> [What you should do]: Copy each of the following entries back without change.

── Records provided

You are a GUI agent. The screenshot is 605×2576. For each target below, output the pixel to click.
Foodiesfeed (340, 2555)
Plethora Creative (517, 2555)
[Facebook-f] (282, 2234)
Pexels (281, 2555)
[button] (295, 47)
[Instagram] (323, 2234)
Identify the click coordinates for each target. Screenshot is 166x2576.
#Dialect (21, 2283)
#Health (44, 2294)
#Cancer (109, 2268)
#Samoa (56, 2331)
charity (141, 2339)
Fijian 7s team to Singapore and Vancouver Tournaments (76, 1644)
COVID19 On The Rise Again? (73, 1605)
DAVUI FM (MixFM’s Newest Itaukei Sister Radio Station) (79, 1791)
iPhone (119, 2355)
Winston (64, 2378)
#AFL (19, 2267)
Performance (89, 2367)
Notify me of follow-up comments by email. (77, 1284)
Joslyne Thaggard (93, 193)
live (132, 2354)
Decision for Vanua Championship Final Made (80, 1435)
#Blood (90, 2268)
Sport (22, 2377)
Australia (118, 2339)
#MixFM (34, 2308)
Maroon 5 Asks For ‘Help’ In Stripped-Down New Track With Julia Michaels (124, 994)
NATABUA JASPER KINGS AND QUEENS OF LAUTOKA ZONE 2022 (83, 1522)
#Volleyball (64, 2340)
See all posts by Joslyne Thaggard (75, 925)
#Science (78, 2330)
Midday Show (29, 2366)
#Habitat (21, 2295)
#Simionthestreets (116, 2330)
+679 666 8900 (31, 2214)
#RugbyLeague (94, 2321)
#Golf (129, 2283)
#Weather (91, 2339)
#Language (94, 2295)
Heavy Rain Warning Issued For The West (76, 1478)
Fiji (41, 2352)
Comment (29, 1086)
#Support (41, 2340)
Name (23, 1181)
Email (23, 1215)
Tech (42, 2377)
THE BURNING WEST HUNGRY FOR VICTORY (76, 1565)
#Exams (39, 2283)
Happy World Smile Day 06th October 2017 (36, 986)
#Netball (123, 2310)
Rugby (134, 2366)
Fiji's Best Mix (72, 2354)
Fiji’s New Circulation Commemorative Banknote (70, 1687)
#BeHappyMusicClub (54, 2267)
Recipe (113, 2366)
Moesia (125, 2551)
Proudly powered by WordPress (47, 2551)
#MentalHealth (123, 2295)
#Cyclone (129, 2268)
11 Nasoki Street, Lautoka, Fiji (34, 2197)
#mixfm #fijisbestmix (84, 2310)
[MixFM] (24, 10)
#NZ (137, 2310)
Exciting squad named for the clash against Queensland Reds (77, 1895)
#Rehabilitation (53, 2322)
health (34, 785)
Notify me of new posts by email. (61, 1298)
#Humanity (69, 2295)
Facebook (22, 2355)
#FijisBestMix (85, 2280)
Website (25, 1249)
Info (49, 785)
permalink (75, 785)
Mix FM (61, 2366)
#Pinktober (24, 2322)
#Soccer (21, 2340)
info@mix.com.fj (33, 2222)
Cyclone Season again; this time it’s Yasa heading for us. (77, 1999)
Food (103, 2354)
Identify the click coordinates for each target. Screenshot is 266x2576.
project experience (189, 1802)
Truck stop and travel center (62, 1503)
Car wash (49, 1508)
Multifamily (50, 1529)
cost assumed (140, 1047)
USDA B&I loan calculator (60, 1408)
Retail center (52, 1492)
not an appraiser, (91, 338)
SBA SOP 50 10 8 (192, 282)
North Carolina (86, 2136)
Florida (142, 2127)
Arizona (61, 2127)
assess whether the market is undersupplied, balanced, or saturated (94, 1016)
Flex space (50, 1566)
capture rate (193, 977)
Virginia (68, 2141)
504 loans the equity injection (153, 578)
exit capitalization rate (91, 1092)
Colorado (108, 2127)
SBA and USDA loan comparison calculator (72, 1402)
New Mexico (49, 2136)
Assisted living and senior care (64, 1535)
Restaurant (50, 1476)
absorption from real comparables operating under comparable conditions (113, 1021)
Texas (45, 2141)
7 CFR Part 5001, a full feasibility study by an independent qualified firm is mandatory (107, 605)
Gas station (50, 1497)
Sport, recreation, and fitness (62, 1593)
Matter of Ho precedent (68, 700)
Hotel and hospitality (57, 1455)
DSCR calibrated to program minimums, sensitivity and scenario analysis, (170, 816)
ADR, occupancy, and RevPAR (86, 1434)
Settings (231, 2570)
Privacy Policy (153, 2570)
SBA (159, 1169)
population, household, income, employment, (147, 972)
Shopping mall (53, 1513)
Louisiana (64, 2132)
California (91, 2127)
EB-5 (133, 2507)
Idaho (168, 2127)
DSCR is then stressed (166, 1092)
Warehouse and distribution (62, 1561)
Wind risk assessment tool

────

> [Output of the task]:
You are a GUI agent. The screenshot is 605×2576. For each target below, output the pixel to click.
Foodiesfeed (340, 2555)
Plethora Creative (517, 2555)
[Facebook-f] (282, 2234)
Pexels (281, 2555)
[button] (295, 47)
[Instagram] (323, 2234)
Identify the click coordinates for each target. Screenshot is 166x2576.
#Dialect (21, 2283)
#Health (44, 2294)
#Cancer (109, 2268)
#Samoa (56, 2331)
charity (141, 2339)
Fijian 7s team to Singapore and Vancouver Tournaments (76, 1644)
COVID19 On The Rise Again? (73, 1605)
DAVUI FM (MixFM’s Newest Itaukei Sister Radio Station) (79, 1791)
iPhone (119, 2355)
Winston (64, 2378)
#AFL (19, 2267)
Performance (89, 2367)
Notify me of follow-up comments by email. (77, 1284)
Joslyne Thaggard (93, 193)
live (132, 2354)
Decision for Vanua Championship Final Made (80, 1435)
#Blood (90, 2268)
Sport (22, 2377)
Australia (118, 2339)
#MixFM (34, 2308)
Maroon 5 Asks For ‘Help’ In Stripped-Down New Track With Julia Michaels (124, 994)
NATABUA JASPER KINGS AND QUEENS OF LAUTOKA ZONE 2022 (83, 1522)
#Volleyball (64, 2340)
See all posts by Joslyne Thaggard (75, 925)
#Science (78, 2330)
Midday Show (29, 2366)
#Habitat (21, 2295)
#Simionthestreets (116, 2330)
+679 666 8900 (31, 2214)
#RugbyLeague (94, 2321)
#Golf (129, 2283)
#Weather (91, 2339)
#Language (94, 2295)
Heavy Rain Warning Issued For The West (76, 1478)
Fiji (41, 2352)
Comment (29, 1086)
#Support (41, 2340)
Name (23, 1181)
Email (23, 1215)
Tech (42, 2377)
THE BURNING WEST HUNGRY FOR VICTORY (76, 1565)
#Exams (39, 2283)
Happy World Smile Day 06th October 2017 (36, 986)
#Netball (123, 2310)
Rugby (134, 2366)
Fiji's Best Mix (72, 2354)
Fiji’s New Circulation Commemorative Banknote (70, 1687)
#BeHappyMusicClub (54, 2267)
Recipe (113, 2366)
Moesia (125, 2551)
Proudly powered by WordPress (47, 2551)
#MentalHealth (123, 2295)
#Cyclone (129, 2268)
11 Nasoki Street, Lautoka, Fiji (34, 2197)
#mixfm #fijisbestmix (84, 2310)
[MixFM] (24, 10)
#NZ (137, 2310)
Exciting squad named for the clash against Queensland Reds (77, 1895)
#Rehabilitation (53, 2322)
health (34, 785)
Notify me of new posts by email. (61, 1298)
#Humanity (69, 2295)
Facebook (22, 2355)
#FijisBestMix (85, 2280)
Website (25, 1249)
Info (49, 785)
permalink (75, 785)
Mix FM (61, 2366)
#Pinktober (24, 2322)
#Soccer (21, 2340)
info@mix.com.fj (33, 2222)
Cyclone Season again; this time it’s Yasa heading for us. (77, 1999)
Food (103, 2354)
Identify the click coordinates for each target. Screenshot is 266x2576.
project experience (189, 1802)
Truck stop and travel center (62, 1503)
Car wash (49, 1508)
Multifamily (50, 1529)
cost assumed (140, 1047)
USDA B&I loan calculator (60, 1408)
Retail center (52, 1492)
not an appraiser, (91, 338)
SBA SOP 50 10 8 (192, 282)
North Carolina (86, 2136)
Florida (142, 2127)
Arizona (61, 2127)
assess whether the market is undersupplied, balanced, or saturated (94, 1016)
Flex space (50, 1566)
capture rate (193, 977)
Virginia (68, 2141)
504 loans the equity injection (153, 578)
exit capitalization rate (91, 1092)
Colorado (108, 2127)
SBA and USDA loan comparison calculator (72, 1402)
New Mexico (49, 2136)
Assisted living and senior care (64, 1535)
Restaurant (50, 1476)
absorption from real comparables operating under comparable conditions (113, 1021)
Texas (45, 2141)
7 CFR Part 5001, a full feasibility study by an independent qualified firm is mandatory (107, 605)
Gas station (50, 1497)
Sport, recreation, and fitness (62, 1593)
Matter of Ho precedent (68, 700)
Hotel and hospitality (57, 1455)
DSCR calibrated to program minimums, sensitivity and scenario analysis, (170, 816)
ADR, occupancy, and RevPAR (86, 1434)
Settings (231, 2570)
Privacy Policy (153, 2570)
SBA (159, 1169)
population, household, income, employment, (147, 972)
Shopping mall (53, 1513)
Louisiana (64, 2132)
California (91, 2127)
EB-5 (133, 2507)
Idaho (168, 2127)
DSCR is then stressed (166, 1092)
Warehouse and distribution (62, 1561)
Wind risk assessment tool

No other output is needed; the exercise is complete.